[[ EXTRACTED ENTRIES, beginning ]]

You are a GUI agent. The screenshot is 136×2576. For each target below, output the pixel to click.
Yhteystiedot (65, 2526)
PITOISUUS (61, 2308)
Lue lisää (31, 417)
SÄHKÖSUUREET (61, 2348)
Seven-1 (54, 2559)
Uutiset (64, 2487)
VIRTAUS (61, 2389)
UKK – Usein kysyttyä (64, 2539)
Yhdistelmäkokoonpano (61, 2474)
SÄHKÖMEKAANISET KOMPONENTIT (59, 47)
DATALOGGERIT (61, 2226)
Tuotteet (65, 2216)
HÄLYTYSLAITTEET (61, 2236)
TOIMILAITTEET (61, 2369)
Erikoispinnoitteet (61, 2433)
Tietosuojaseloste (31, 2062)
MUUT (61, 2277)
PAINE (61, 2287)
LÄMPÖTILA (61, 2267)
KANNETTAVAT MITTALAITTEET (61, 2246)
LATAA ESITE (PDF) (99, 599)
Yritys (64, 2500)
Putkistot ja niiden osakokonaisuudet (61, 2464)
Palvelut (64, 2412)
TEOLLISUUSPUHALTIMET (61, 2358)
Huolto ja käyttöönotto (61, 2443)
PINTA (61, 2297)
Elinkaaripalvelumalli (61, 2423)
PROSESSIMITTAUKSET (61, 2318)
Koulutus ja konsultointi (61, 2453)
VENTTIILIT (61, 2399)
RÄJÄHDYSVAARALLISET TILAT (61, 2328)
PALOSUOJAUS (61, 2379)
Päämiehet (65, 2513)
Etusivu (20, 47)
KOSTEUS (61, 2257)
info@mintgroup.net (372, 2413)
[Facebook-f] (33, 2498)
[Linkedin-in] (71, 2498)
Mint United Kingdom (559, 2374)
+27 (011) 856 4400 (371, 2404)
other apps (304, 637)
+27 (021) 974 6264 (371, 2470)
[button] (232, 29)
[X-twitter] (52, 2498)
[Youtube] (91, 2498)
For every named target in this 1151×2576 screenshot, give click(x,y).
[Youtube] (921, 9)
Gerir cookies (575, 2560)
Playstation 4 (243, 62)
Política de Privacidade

[[ EXTRACTED ENTRIES, end ]]

→ WORK TO COMPLETE
The answer must be the data above, repeated exactly as it stands.

→ ANSWER SECTION
You are a GUI agent. The screenshot is 136×2576. For each target below, output the pixel to click.
Yhteystiedot (65, 2526)
PITOISUUS (61, 2308)
Lue lisää (31, 417)
SÄHKÖSUUREET (61, 2348)
Seven-1 (54, 2559)
Uutiset (64, 2487)
VIRTAUS (61, 2389)
UKK – Usein kysyttyä (64, 2539)
Yhdistelmäkokoonpano (61, 2474)
SÄHKÖMEKAANISET KOMPONENTIT (59, 47)
DATALOGGERIT (61, 2226)
Tuotteet (65, 2216)
HÄLYTYSLAITTEET (61, 2236)
TOIMILAITTEET (61, 2369)
Erikoispinnoitteet (61, 2433)
Tietosuojaseloste (31, 2062)
MUUT (61, 2277)
PAINE (61, 2287)
LÄMPÖTILA (61, 2267)
KANNETTAVAT MITTALAITTEET (61, 2246)
LATAA ESITE (PDF) (99, 599)
Yritys (64, 2500)
Putkistot ja niiden osakokonaisuudet (61, 2464)
Palvelut (64, 2412)
TEOLLISUUSPUHALTIMET (61, 2358)
Huolto ja käyttöönotto (61, 2443)
PINTA (61, 2297)
Elinkaaripalvelumalli (61, 2423)
PROSESSIMITTAUKSET (61, 2318)
Koulutus ja konsultointi (61, 2453)
VENTTIILIT (61, 2399)
RÄJÄHDYSVAARALLISET TILAT (61, 2328)
PALOSUOJAUS (61, 2379)
Päämiehet (65, 2513)
Etusivu (20, 47)
KOSTEUS (61, 2257)
info@mintgroup.net (372, 2413)
[Facebook-f] (33, 2498)
[Linkedin-in] (71, 2498)
Mint United Kingdom (559, 2374)
+27 (011) 856 4400 (371, 2404)
other apps (304, 637)
+27 (021) 974 6264 (371, 2470)
[button] (232, 29)
[X-twitter] (52, 2498)
[Youtube] (91, 2498)
For every named target in this 1151×2576 screenshot, give click(x,y).
[Youtube] (921, 9)
Gerir cookies (575, 2560)
Playstation 4 (243, 62)
Política de Privacidade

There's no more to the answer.